Lawsuit can’t proceed, Louisiana Oil & Gas Association Argues

The Louisiana Oil & Gas Association goes on the offensive saying the Southeast Louisiana Flood Protection Authority-East does not have the right to sue dozens of oil, gas and pipeline companies over coastal damage.
According to a comprehensive report by Mark Schleifstein with The Times-Picayune, LOGA argues law blocking a wetlands damage suit is constitutional.
On Monday, 19th Judicial District Court Judge Janice Clark in Baton Rouge issued a preliminary ruling that Louisiana's Legislature missed its mark when it passed a bill seeking to halt the east bank levee authority’s lawsuit.

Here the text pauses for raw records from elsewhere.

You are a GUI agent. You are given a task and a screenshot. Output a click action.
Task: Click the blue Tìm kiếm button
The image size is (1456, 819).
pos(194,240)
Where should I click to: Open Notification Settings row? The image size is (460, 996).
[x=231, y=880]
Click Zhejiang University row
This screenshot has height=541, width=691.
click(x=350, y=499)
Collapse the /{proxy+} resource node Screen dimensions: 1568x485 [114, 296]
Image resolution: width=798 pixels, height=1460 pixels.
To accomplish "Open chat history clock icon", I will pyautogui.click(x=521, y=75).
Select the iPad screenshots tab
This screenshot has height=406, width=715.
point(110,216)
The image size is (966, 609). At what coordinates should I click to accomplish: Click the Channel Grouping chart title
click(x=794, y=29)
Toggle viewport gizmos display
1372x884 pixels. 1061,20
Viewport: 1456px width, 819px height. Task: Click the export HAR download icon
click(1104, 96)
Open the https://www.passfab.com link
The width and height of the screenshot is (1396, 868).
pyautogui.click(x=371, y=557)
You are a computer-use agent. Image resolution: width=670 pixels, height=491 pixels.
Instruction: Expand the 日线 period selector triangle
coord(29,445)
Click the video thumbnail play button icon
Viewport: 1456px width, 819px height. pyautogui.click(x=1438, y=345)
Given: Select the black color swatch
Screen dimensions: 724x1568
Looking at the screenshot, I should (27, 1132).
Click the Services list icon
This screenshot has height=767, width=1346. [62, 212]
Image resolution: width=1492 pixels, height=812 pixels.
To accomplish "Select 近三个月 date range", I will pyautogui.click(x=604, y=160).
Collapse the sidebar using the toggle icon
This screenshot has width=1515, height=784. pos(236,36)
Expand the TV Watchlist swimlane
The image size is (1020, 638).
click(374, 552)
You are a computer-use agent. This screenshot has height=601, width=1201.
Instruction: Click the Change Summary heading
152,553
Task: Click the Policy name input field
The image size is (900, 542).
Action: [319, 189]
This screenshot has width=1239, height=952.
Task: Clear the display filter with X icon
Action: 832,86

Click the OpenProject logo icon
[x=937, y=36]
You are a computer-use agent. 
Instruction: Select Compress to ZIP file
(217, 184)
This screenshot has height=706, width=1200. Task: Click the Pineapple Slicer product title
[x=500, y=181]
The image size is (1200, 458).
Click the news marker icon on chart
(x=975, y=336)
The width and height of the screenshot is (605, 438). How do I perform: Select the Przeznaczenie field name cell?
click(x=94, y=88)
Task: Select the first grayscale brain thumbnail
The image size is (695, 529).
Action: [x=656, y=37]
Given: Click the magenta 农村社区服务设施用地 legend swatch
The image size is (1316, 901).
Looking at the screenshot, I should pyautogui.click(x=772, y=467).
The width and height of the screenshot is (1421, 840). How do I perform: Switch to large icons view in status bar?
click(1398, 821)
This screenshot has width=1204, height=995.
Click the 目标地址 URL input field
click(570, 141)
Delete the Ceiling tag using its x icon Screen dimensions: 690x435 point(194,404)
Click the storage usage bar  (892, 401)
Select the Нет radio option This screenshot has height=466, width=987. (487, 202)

The legislation prohibits state agencies and local governments from pursuing such suits. But Clark said the Southeast Louisiana Flood Protection Authority-East is neither a state agency nor a local government.
Clark also said that she is likely to rule that the law violates the Louisiana Constitution's separation of powers, but she did not issue a final ruling on the constitutional issues.
Schleifstein reports attorney Robert Mahtook Jr., representing LOGA, argued on Thursday that the state law passed by the 2014 Legislature to block the wetlands damages lawsuit, Act 544, does apply to the flood board. He argued the law properly identified the levee authority as either a state agency or a local governmental agency citing previous decisions on similar separation of power issues that upheld laws that terminated other lawsuits.
A final ruling on the issue is pending.